> **EXERCISE DIRECTIONS**
In the entries below, find the string "screenshot" and return each line holding it.

Records drawn from a dataset:
◇ ◇ ◇ ◇ ◇
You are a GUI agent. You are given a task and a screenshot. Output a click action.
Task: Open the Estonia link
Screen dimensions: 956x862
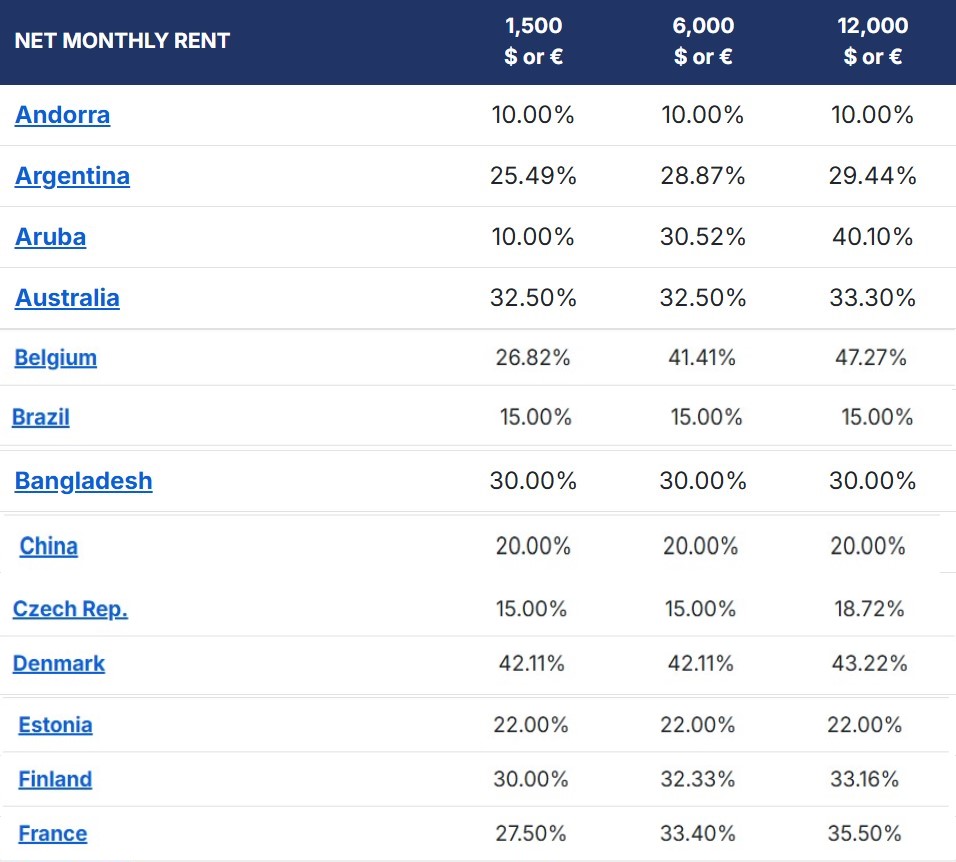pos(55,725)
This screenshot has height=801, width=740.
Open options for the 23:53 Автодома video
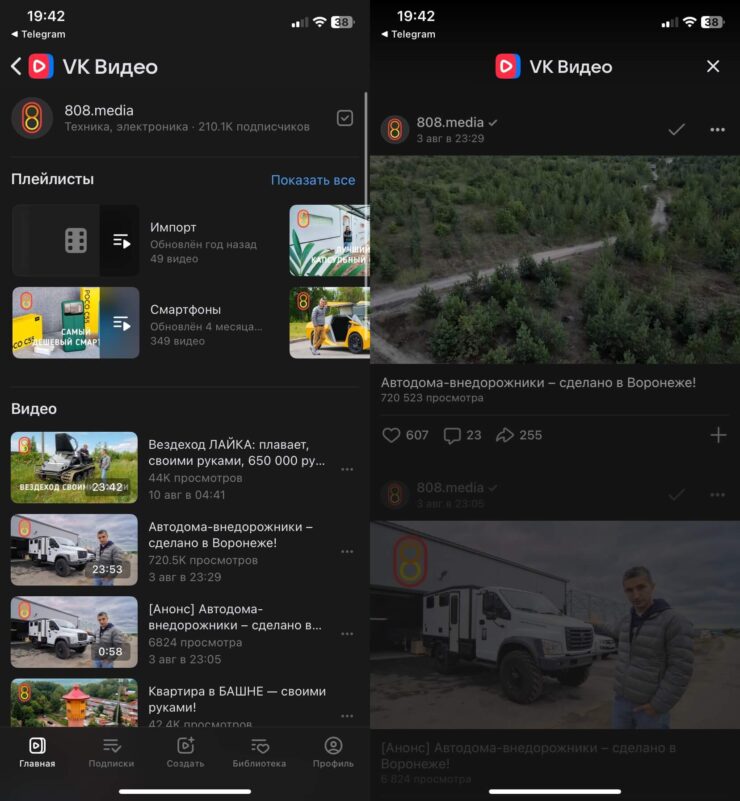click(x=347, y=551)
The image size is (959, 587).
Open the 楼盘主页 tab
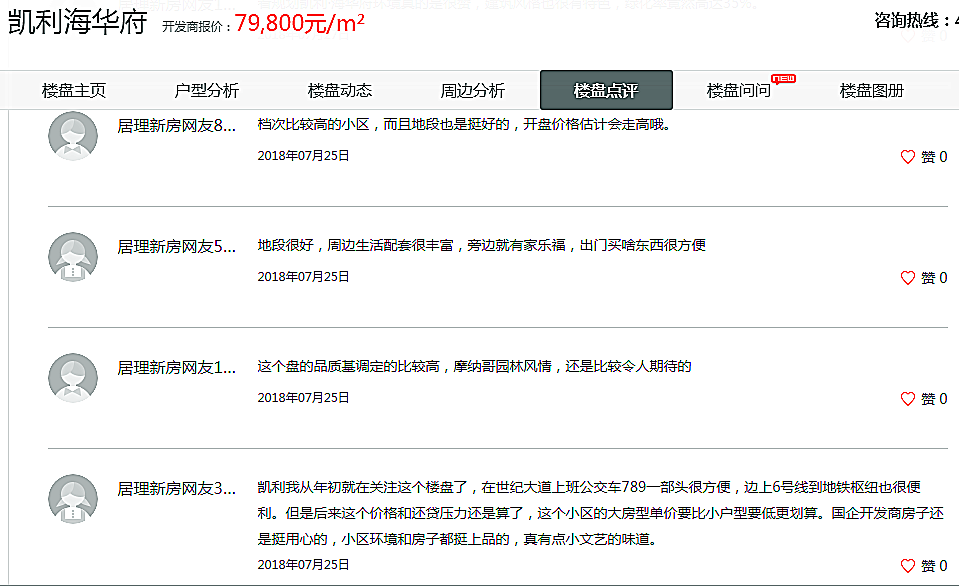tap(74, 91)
◇ ◇ ◇ ◇ ◇
> **ANSWER SECTION**
You are a GUI agent. You are given a task and a screenshot. Output a click action.
This screenshot has height=801, width=740.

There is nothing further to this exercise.